Подобно Испании XVI века, только что победоносно завершившей Реконкисту, Россия XVIII — первой четверти XIX века подъемом своего международного политического могущества, экономическим процветанием своего правящего класса, быстрым и плодотворным развитием культуры была обязана военным победам. Штыками расчистила она себе выход в Балтику, штыками пробила пути в Черное и даже — по Кючук-Кайнарджийскому мирному договору с Турцией — в Средиземное море.

В начале XVIII века она оставалась еще отсталой, по западноевропейским стандартам, страной. Но в ходе Северной войны был наконец положительно решен коренной вопрос ее будущего развития, и поэтому всего через несколько десятилетий после кончины Петра Россия стремительным взлетом обгоняет по основным экономическим показателям другие страны Европейского континента (за исключением разве Нидерландов), оставив позади себя даже передовую, созревшую для буржуазной революции Францию.

С 1762 по 1796 год, то есть за 34 года, число русских мануфактур увеличивается с 984 по 3161, более чем в три раза [34]. Такие темпы экономического роста до промышленного переворота никогда еще не достигались на Западе. Во Франции фабрики со 100–200 рабочими считались очень крупными, по русским масштабам той эпохи такие мануфактуры меньше средних [35]. Русские шелковые, ковровые, кожаные изделия успешно конкурируют с французскими на европейских рынках. Французский историограф России Левек весьма высоко оценивает качество русских промышленных товаров: «Русским удаются фабрики и ремесла. Они делают тонкие полотна в Архангельске, ярославское столовое белье может сравниться с самым лучшим в Европе, стальные тульские изделия, быть может, уступают только английским. Русская шерсть слишком груба, чтобы можно было фабриковать из нее тонкие сукна, но некогда получали от иностранцев все сукно для обмундирования войск, а теперь иностранцы начинают получать его из фабрик этой страны. Русские настолько даровиты, что они сравняются и превзойдут в смысле индустрии другие народы, если они когда-нибудь получат свободу» [36]. В ряде областей промышленного развития, впрочем, и екатерининская Россия «превзошла другие народы». Так, на втором месте (после пеньки) в русском экспорте занимает уральское железо, далеко оставляя за собой лес, хлеб, продукты скотоводства, холст, полотно. Особенным спросом в Англии пользовалось «соболиное» железо — с сибирским гербом, изображавшим двух стоящих друг перед другом на задних лапах соболей. Английские заводчики предпочитали его шведскому [37]. В 1774 году на заседании английского парламента указывалось на то, что русские товары «существенно необходимы» для королевского флота, а бедные классы в Британии без русского полотна обойтись не могут.
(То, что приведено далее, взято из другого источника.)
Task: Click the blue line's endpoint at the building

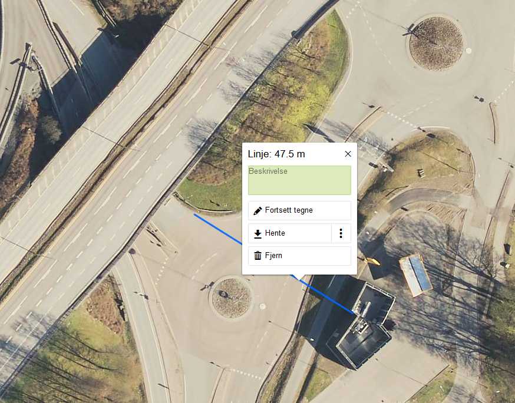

Вообще говоря, на Западе в эту эпоху господствовало убеждение, что торговля Европы с Россией нужнее первой, чем второй [38].
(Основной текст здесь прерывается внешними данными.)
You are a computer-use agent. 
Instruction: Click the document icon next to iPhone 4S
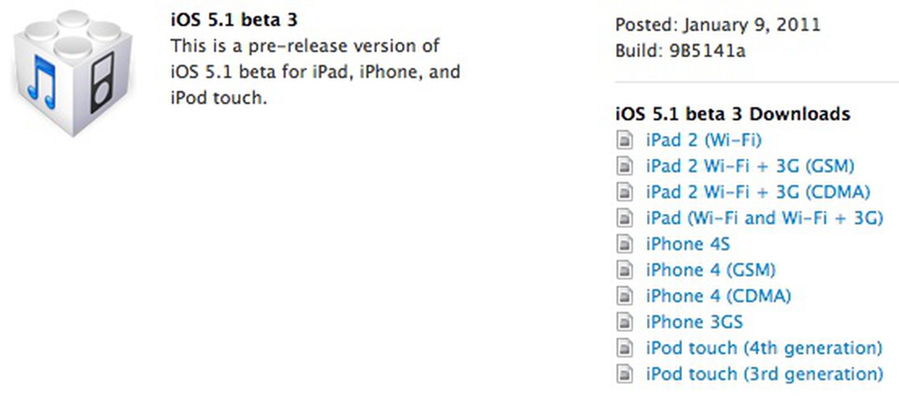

Бурный экономический рост России, служивший основой ее военной мощи, политического влияния на международной арене и внутреннего культурного развития, продолжался до тех пор, пока не натолкнулся на непреодолимую преграду — на крепостничество. Мануфактурное производство могло еще до поры до времени уживаться с крепостническими порядками, машинное — нет. От того, отменит ли Россия в начале XIX века крепостное право и откроет ли тем самым двери перед промышленной революцией, зависело, останется ли она после победы в Отечественной войне 1812 года ведущей державой Европейского, а быть может, и Азиатского континентов. Альтернативой этому предлагаемому декабристами решению было стремление сохранить все как было, идти проторенным путем, понимание величия России как военно-крепостнической державы — такой альтернативой, короче говоря, стал политический курс Николая I. Истоки этого коренного для той эпохи противоречия следует искать в двойственной социально-экономической природе господствующего класса — феодальный по своему происхождению и привилегиям, он был давно уже теснейшим образом связан с рынком. Перед ним имелся еще выбор: следовать примеру английского дворянства, совершенно обуржуазившегося и сохранившего от прошлого лишь феодальные титулы и гербы, или французского, вцепившегося мертвой хваткой в свои средневековые права и безжалостно поэтому сметенного буржуазной революцией. Чем дальше, тем яснее становилось русскому дворянству в целом, что крепостничество нерентабельно. Мы не оговорились, применив к помещичьему хозяйству категорию политэкономии капитализма: даже наиболее отсталая его форма, основанная на барщине и распространенная главным образом в южных, наиболее плодородных областях России, так же мало походила на традиционное феодальное натуральное хозяйство, как и, скажем, плантация хлопка на юге Соединенных Штатов. Различие между ними, конечно, было несущественным и заключалось лишь в том, что «фабрика зерна» приводилась в действие трудом белых рабов, а «фабрика хлопка» — черных. Но и та и другая в равной мере давным-давно вошли в систему мирового капиталистического производства.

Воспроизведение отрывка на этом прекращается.